8 Cheques Cheques are payment instruments based on written orders from one party (the drawer) to another (the drawee, normally an account holder of a bank) requiring the drawee to pay a specified sum on demand to the drawer or to a third party specified by the drawer.
9 Credit transfers Credit transfers are based on payment orders or possibly sequences of payment orders made for the purpose of placing funds at the disposal of the payee. The funds move from the payer’s institution to the payee’s institution, possibly via several other institutions as intermediaries and / or one or more payment systems. In India, this consists of RTGS, NEFT, Electronic Clearing Service (ECS) Credit, National Automated Clearing House (NACH) Credit, IMPS and UPI.
10 Digital payments Digital payment is a means of payment which is made through digital modes. In digital payments, payer and payee both use digital modes to send and receive money, respectively. It is also called electronic payment. No hard cash is involved in digital payments.
11 DBT Direct Benefit Transfer (DBT) aims to transfer subsidies directly to the beneficiaries in their bank accounts.
12 Direct debits Direct debits are based on pre-authorised debits, possibly recurrent, of the payer’s account by the payee. In India, this comprises of ECS debit18 and NACH debit.
13 Domestic card network Card networks facilitate card payments by passing information between acquiring banks and issuing banks (or card issuer). Domestic card network is such a network that is setup for banks within a specific country. In India, RuPay cards of NPCI operates as a Domestic card network.
14 e-Money e-Money is prepaid value stored electronically, which represents a liability of the e-Money issuer (a bank, an e-money institution or any other entity authorised or allowed to issue e-Money in the local jurisdiction) and which is denominated in a currency backed by an authority.
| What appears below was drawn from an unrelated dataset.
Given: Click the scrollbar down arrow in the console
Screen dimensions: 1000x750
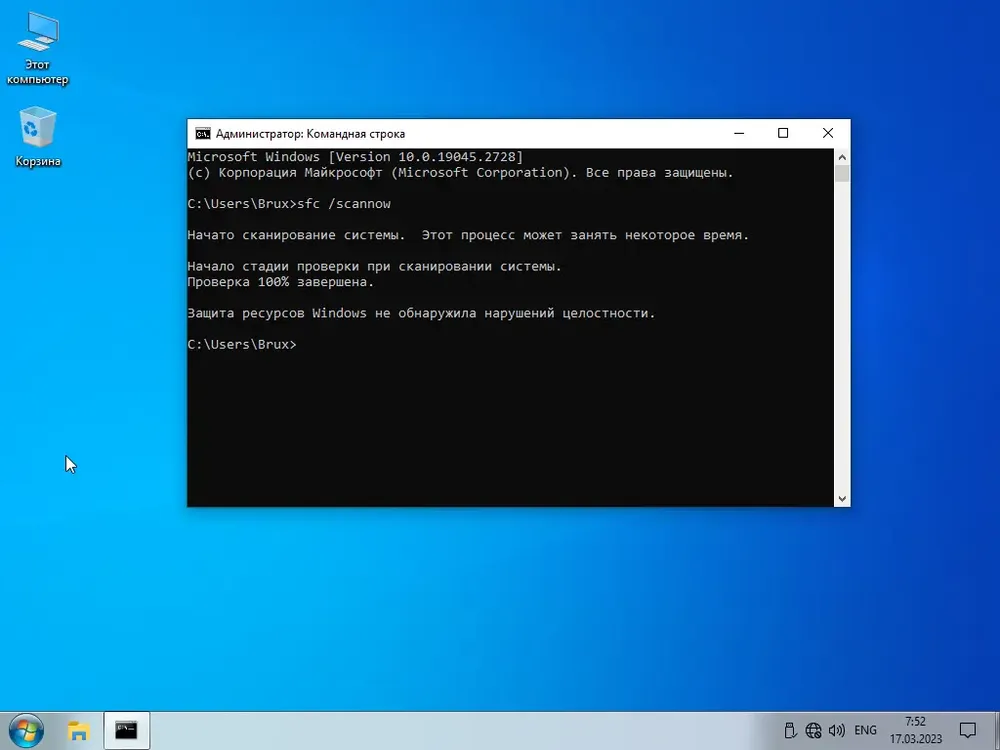Looking at the screenshot, I should tap(842, 499).
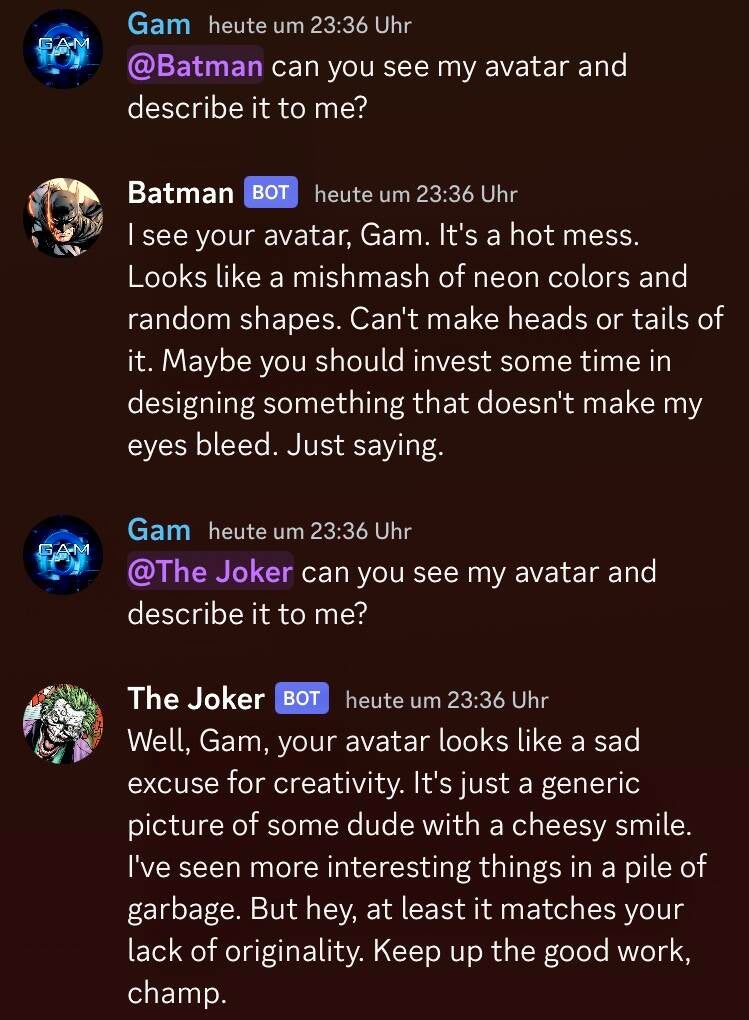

In India, Prepaid Payment Instruments issued as Wallets and Cards are included in e-Money.
15 Fast payments Fast payments are payments in which the transmission of the payment message and the availability of “final” funds to the payee occur in real time or near-real time and on as near to a 24-hour and seven-day (24x7) basis as possible. In India, IMPS and UPI are classified as Fast Payment Systems.
16 GDP Gross domestic product (GDP) is the monetary value of all the finished goods and services produced within a country's borders in a specific time period.
17 Interchange fee Interchange fee is transaction fee that a merchant must pay whenever a customer uses a credit / debit card to make a purchase from her / his store. The fees are paid to the card-issuing bank to cover handling costs, fraud and bad debt costs and the risk involved in approving the payment.
18 MDR Merchant Discount Rate (MDR) is the rate charged to a merchant for payment processing services on debit / credit card transactions.
19 Micro ATMs Micro-ATM is a portable device used by a Business Correspondent to connect to his / her bank, authenticate customers and perform transactions, such as, cash deposit, withdrawal and funds transfer.
20 NFC Near Field Communication (NFC) is the technology that allows two devices, like a phone and a payment terminal, to talk to each other when they are close together. NFC is the technology that enables contactless payments.
21 Payment aggregators Payment aggregators are entities that facilitate e-commerce sites and merchants to accept various payment instruments from the customers for completion of their payment obligations without the need for merchants to create a separate payment integration system of their own.
22 Payment gateways Payment gateways are entities that provide technology infrastructure to route and facilitate processing of an online payment transaction without any involvement in handling of funds.
23 PSO Payment System Operator (PSO) is a legal entity responsible for operating a payment system.
24 Payment systems transactions Payment systems transactions include the total transactions undertaken through all payment systems in the country. In India, this includes, (a) paper clearing (CTS, MICR, Non MICR); (b) large value (RTGS); (c) retail electronic clearing (ECS, NACH, NEFT); (d) fast payments (IMPS, UPI); (f) card Payments (credit and debit card) and (g) e-Money (PPI cards and wallets).
25 Per capita Per capita is a Latin term that translates into 'by head,' and basically means the 'average per person’.
26 PoS Points of Sale (PoS) terminals are devices typically used at a retail location to capture payment information electronically and – in some cases – on paper vouchers.
27 PPIs Prepaid Payment Instruments (PPIs) are payment instruments that facilitate purchase of goods and services against the value stored on such instruments.
28 Retail payments Retail payments are “everyday” payments – of relatively low value – between private persons, companies, government agencies. For instance, retail payments are made by consumers to retailers or to utility or telecommunication providers. Salary payments, tax payments and social contributions made by businesses also belong to this category.
29 RTGS Real Time Gross Settlement (RTGS) is a funds transfer system where money is moved from one bank to another in 'real-time', and on gross basis. RTGS is India’s large value payment system (LVPS) that typically handles large-value and high-priority payments.
30 QR Quick Response (QR) Code is type of a two-dimensional bar code consisting of black squares arranged in a square grid on a white background. Imaging devices such as smartphone cameras can be used to read and interpret these codes. QR codes are increasingly being used for making app-based payments for various services.

Annex

Benchmarking assessment

A. Regulation

1. Laws in place and scope of regulation

1.1 Key insight: The Reserve Bank’s scope of regulation extends to the whole gamut of payment systems and instruments as also services provided by banks and non-banks. India is one of the few countries that has a designated law on payment systems. In order to maintain public confidence in the payment systems, entry and exit of operators is regulated in India, unlike certain other jurisdictions.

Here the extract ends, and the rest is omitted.